せんせい〜トイレが近くて大変だし、なんかお腹も痛くなってきちゃたよ〜
どうにかして〜ッ!
それって、ひょっとして『膀胱結石』かもしれないよ!
オシッコとレントゲン検査してみようね!
先生〜レントゲン写真に白いモノが三つも写っている・・・
これって結石ですよね?!
レントゲン検査で膀胱結石が見つかりました。
オシッコの中には、体に不要な老廃物やカルシウム、リン、マグネシウムなどのミネラル成分がいっぱい含まれています。これらのミネラル成分が集まって固まったものが、膀胱結石となります。

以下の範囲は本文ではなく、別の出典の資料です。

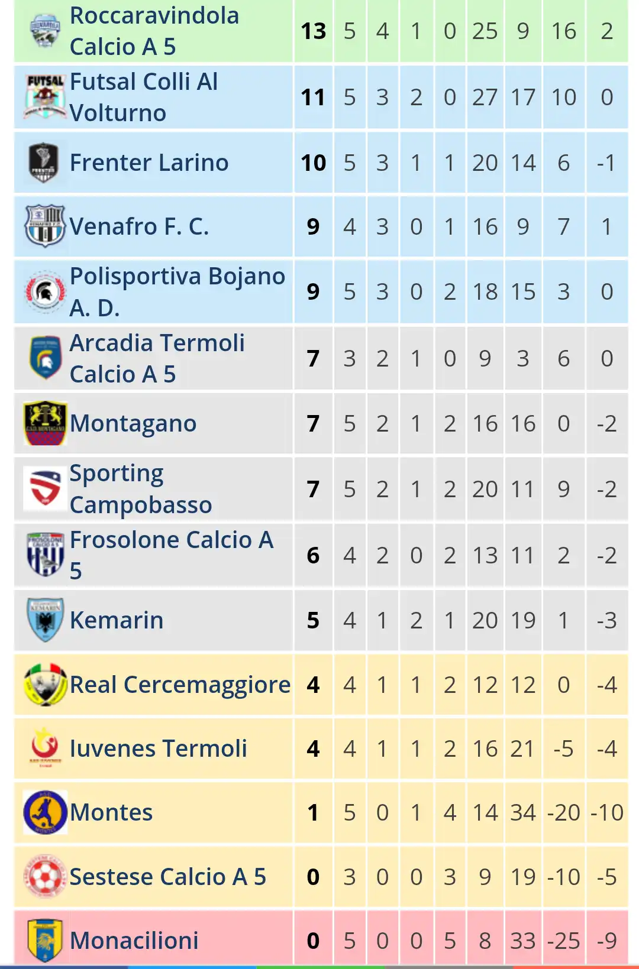Select the Frenter Larino team name

tap(149, 163)
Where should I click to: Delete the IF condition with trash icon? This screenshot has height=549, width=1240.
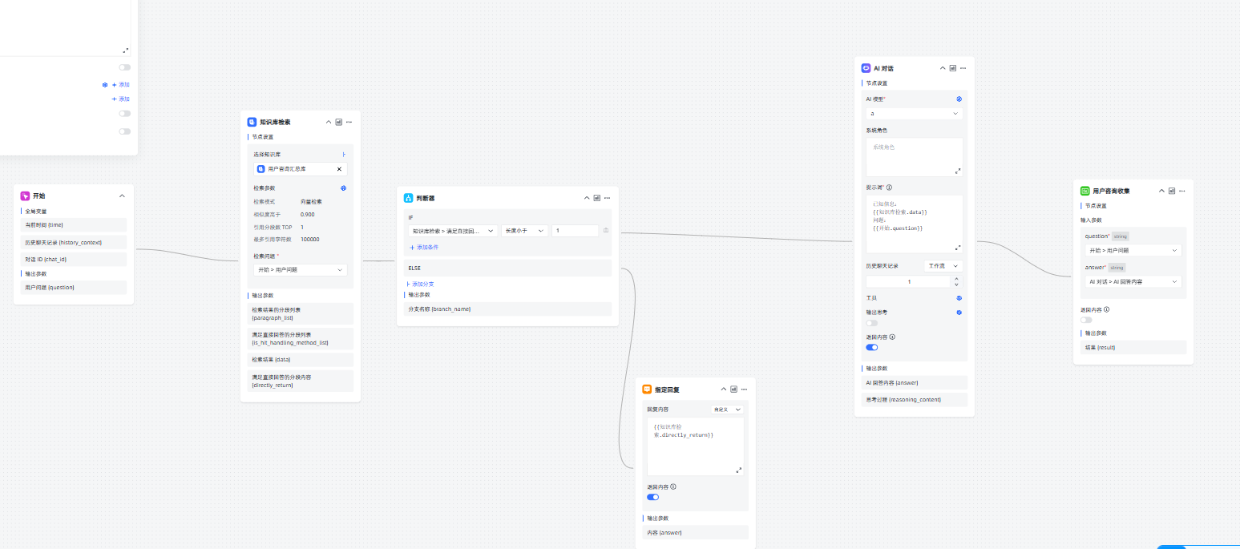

膀胱結石の大きさは、数mmのものから数cmのものまで色々です。またその表面はツルツルしたものからイガイガ、ボコボコしたものまで様々です。
砂状から粒状まで膀胱結石の大きさはさまざまです。
膀胱結石の形にはツルツルやイガイガ、ボコボコとさまざまです。
このような結石も見られました!:https://dr-nyan.com/blog/ishi/
ここでは犬の膀胱結石症の原因と対処法などについて、Dr.Nyanがわかりやすく説明いたします。
膀胱結石症の症状
膀胱の中に数センチもの大きさの結石があっても、何ら症状が見られない場合があります。また小さな膀胱結石でも、結構激しい膀胱炎の症状が見られる場合もあります。
それでは一緒に膀胱結石症の症状を確認していきましょう。
膀胱炎を起こす
膀胱結石が原因で、膀胱が細菌感染を起こすし、その結果膀胱炎を引き起こしてしまいます。
膀胱炎は、
- オシッコが濁る
- オシッコが臭い
- 血が混じる(血尿)
- トイレに幾度も通う(頻尿)
- トイレを失敗する
などの症状や行動の変化が見られます。
ペットシーツにしたオシッコに血が混じっています。
膀胱結石が大きくなりすぎると、お腹が痛くなることもあります。また元気が無くなったり、食欲が落ちたりもします。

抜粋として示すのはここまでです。